魚をもらうべきか、釣り方を教わるべきか

「何を食べさせればいいですか?」
これは日々、飼い主さんから寄せられる質問の中で最も多いものの一つだ。

もちろん、疾患がある場合にはある程度の方針や選択肢を具体的に示す必要がある。だが、私はできるだけ「その子を見て、考えて、選んでください」と伝えたいと考えている。それが「魚を与えるのではなく、釣り方を教える」という姿勢の根っこにある。

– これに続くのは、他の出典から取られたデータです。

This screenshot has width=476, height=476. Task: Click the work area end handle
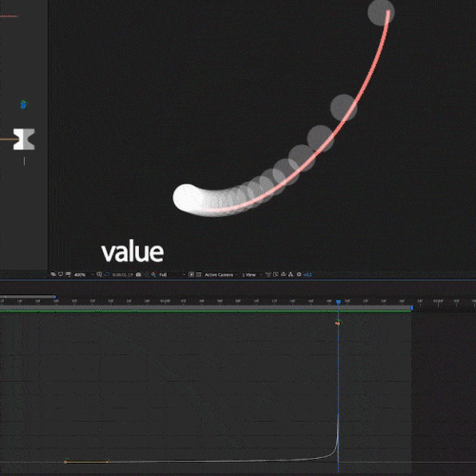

魚をもらうことは楽だ。しかも、すぐに役立つように見える。でも、それだけを繰り返していると、「次は何をあげればいいの?」と、永遠に答えを求め続ける状態に陥ってしまう。
それは“知識”ではなく、“依存”だ。

私はこれまで、納豆、サバ缶、根菜類など、多くの「ヒント」を出してきた。けれど、それらをそのまま“答え”として使ってしまえば、意味が反転する。

本当に健康をつくるのは、「なぜだろう?それって正しいのか?」と考え、ときには疑う力だ。

消化の良いものを与えていれば長生きするのか?

肉を多めにしていて間違いないのだろうか?

ペットがこんなに減っていて、動物病院はどうやってやりくりしているのだろうか?

健康長寿の子って、こんなに厳格な食事管理をしているのだろうか?

そうした問いを繰り返すことが、健康だけでなく、信頼と理解を育てる土壌になる。

だから私は、LINEでもサイトでも、「答え」よりも「視点」を渡したいと思っている。釣り方を覚えれば、状況が変わっても、自分で判断できるようになるからだ。